This must be a dumb question, but I'm a new user and cannot find anything called "app-center" in any of the "bin" directories on my PATH including /usr/bin, /usr/sbin, or /snap/bin. And "snap find app-center" doesn't show it either. Running MATE 24.04 LTS".
Hi, @TimH and welcome to the Ubuntu MATE Community!
You should just be able to click on it from your menu. Which menu do you use? I use the Classic menu.
If you are not seeing it look under
system>preference>hardware>look and feel>main menu and make sure it is checked to show in your menu.
Then click on it and it should start.
If the doesn't do it you have a bigger problem.
Personally I don't use it. I prefer Synaptic which is a very powerful apt tool for software.
You may have to install it from the terminal.
sudo apt-get install synaptic
I agree with Jim. Synaptic is excellent!
I wish I could change some of the GUI defaults, but I don't understand the coding languages and have not been able to identify where I could "tweak" the default window size and placement for
- repository update download window [A], and
- package download/update window [B].
If I could be so bold as to express my desires there, I wish the default window geometry for both [A] and [B] was
- width = 90% of display width
- height= 30% of display height
- centered on horizontal
- top edge at midpoint of display.
I also wish there was a button to single-click that would allow either
- copy the full terminal session text into buffer for pasting, or
- trigger a pop-up window for a "save-as" dialog with full filesystem traversing capabilities.

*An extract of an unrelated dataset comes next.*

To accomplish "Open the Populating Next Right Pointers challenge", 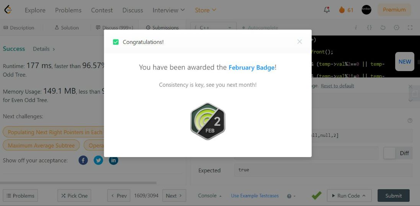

Ahh yes, there it is. But the menu is rather extensive and expecting new users to just jump right to it isn't realistic; the Release Notes and Help System should say where it is as well as what it is.
One other thing: App Center lists things like "Budgie Welcome Center", which is clearly not relevant to MATE users. How can I know if any other software is perhaps less obviously unsuitable for MATE?
Only by testing the software and surviving the experience. 'App Center' is a launcher for the snap-store
. It does not provide a curated list of applications for Ubuntu MATE.
Synaptic is well worth learning. In years past there was no app center or app boutique, you either learned to use synaptic or the terminal. I opted for synaptic because I am a lousy typist with poor memory for remembering on the terminal command and syntax.
It took me years to learn to cd. I would cd downloads and get folder or file doesn't exist. Finally it dawned on me it has to be cd Downloads, which seems weird because other than the User folders Linux almost never uses caps!
I know about synaptic (and I've been using some flavor of Linux/Unix almost daily now for nearly half a century).
I'm a bit surprised that a mature distro like MATE would foist its App Center off on snap, however, especially since by most accounts flatpak is a better platform. My previous distro was ElementaryOS, which does just that with its App Center.
I've installed flatpak via apt and added its default remote repository, but for some reason "flatpak search" isn't working though I can install things ... be nice it it were installed by default!
Ubuntu MATE used to provide flatpak
support out of the box. From Ubuntu MATE 22.04 release notes:
But then, a year later, something happened. From 23.04 release notes:
"snap" is the Canonical-endorsed "App Encapsulating" vehicle.
That is because it wanted to streamline the manpower/cost/complexity of such integration for the many Canonical-endorsed Ubuntu distro flavours. It also has to do with their assessment of the support for snap perceive by the players/drivers in the ecosystem (hardware/software developers).
As with any such Corporate-level decisions they are very hard to reverse once made, but ... "user revolts" have had an impact in the past (as seen with the Unity interface being supplanted by Gnome as Display Manager for the default distro).
If they don't come to your "ballpark", which is what happened with Unity, eventually ... you abandon that ballpark and go where the players/spectators are, hence Gnome.
Replacing one bad desktop with another bad desktop wasn't an improvement, which is why we are all on Ubuntu MATE!
Jim, I am with you 100% on that comment.
I did not say that I was on Gnome, only that the "ecosystem players" were trending towards that, which is why Canonical has bet the farm on it. Bad bet in my opinion ... at least for what I see at this time.
I have only one DM. No alternates are even installed on my machine. I had KDE on in parallel for a while about 6 years ago, but it just didn't behave per my instinctive expectations, so I purged it after futzing with it for about 6 months.